(Exercise task): Rescale the rows below by rewriting every line, requests included, with each coordinate in the answers multiplied by 0.55 and rounded to a whole number, halves rounding up. Leave the pictures out of your answer.

(Pointing rows for screenshots and pages):
++++++

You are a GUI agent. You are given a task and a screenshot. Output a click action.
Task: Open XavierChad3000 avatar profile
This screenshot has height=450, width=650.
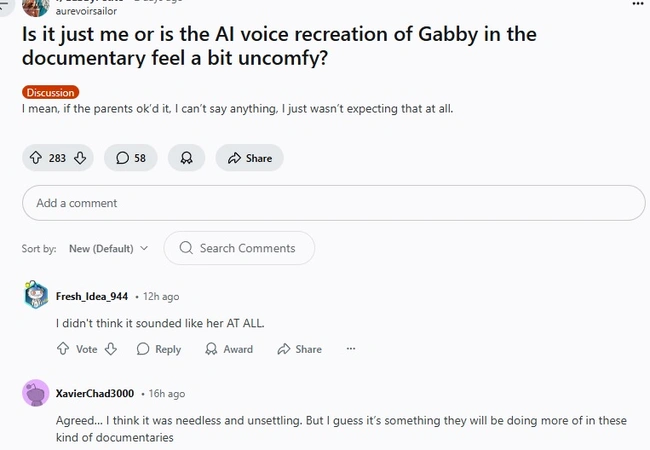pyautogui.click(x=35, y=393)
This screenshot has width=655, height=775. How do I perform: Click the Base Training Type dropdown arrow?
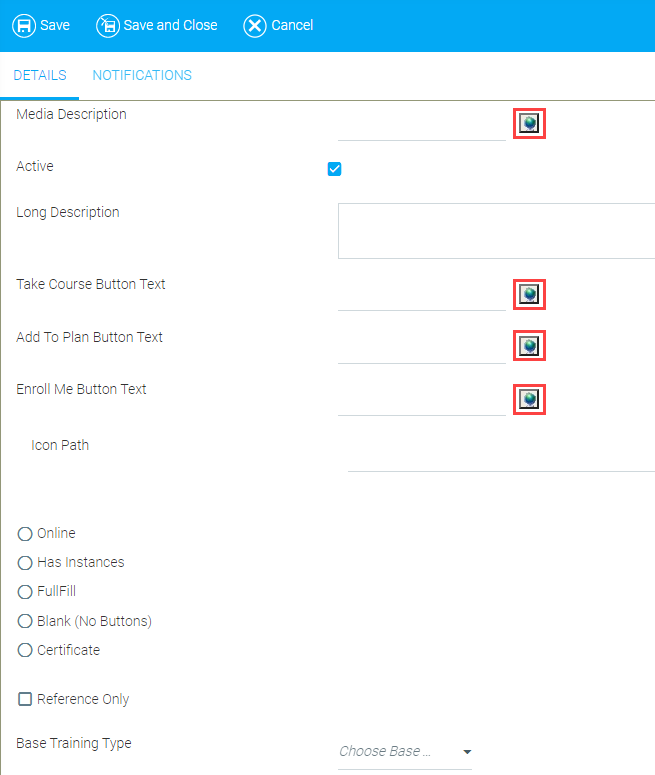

++++++

(Answer to the problem):
You are a GUI agent. You are given a task and a screenshot. Output a click action.
Task: Open XavierChad3000 avatar profile
This screenshot has height=450, width=650.
pyautogui.click(x=19, y=216)
This screenshot has width=655, height=775. How do I perform: Click the Base Training Type dropdown arrow?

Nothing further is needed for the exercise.